→ **Request**:
Copy each of the items below word for word, without changing anything.

[Stored entries]
##############################

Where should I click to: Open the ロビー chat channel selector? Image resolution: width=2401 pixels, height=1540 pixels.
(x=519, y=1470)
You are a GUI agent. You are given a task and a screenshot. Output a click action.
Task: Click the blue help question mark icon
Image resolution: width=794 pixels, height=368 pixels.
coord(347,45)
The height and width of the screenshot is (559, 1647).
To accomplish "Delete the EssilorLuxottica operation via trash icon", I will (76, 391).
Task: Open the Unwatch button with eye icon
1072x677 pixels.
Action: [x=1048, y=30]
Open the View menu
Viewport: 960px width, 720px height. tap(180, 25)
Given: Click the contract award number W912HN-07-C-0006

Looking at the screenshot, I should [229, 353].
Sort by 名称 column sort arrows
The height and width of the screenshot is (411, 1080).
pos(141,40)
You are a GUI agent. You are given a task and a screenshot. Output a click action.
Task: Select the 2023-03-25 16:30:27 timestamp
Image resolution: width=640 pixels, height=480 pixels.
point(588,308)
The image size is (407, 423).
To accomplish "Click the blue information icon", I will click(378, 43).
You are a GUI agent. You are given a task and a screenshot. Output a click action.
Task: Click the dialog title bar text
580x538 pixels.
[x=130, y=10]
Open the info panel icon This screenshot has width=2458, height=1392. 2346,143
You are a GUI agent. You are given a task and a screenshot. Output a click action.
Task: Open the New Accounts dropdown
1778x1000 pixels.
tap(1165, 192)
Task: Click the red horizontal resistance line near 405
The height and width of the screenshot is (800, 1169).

##############################

→ **Response to this exercise**:
Where should I click to: Open the ロビー chat channel selector? Image resolution: width=2401 pixels, height=1540 pixels.
(x=519, y=1470)
You are a GUI agent. You are given a task and a screenshot. Output a click action.
Task: Click the blue help question mark icon
Image resolution: width=794 pixels, height=368 pixels.
coord(347,45)
The height and width of the screenshot is (559, 1647).
To accomplish "Delete the EssilorLuxottica operation via trash icon", I will (76, 391).
Task: Open the Unwatch button with eye icon
1072x677 pixels.
Action: [x=1048, y=30]
Open the View menu
Viewport: 960px width, 720px height. tap(180, 25)
Given: Click the contract award number W912HN-07-C-0006

Looking at the screenshot, I should [229, 353].
Sort by 名称 column sort arrows
The height and width of the screenshot is (411, 1080).
pos(141,40)
You are a GUI agent. You are given a task and a screenshot. Output a click action.
Task: Select the 2023-03-25 16:30:27 timestamp
Image resolution: width=640 pixels, height=480 pixels.
point(588,308)
The image size is (407, 423).
To accomplish "Click the blue information icon", I will click(378, 43).
You are a GUI agent. You are given a task and a screenshot. Output a click action.
Task: Click the dialog title bar text
580x538 pixels.
[x=130, y=10]
Open the info panel icon This screenshot has width=2458, height=1392. 2346,143
You are a GUI agent. You are given a task and a screenshot. Output a click action.
Task: Open the New Accounts dropdown
1778x1000 pixels.
tap(1165, 192)
Task: Click the red horizontal resistance line near 405
The height and width of the screenshot is (800, 1169).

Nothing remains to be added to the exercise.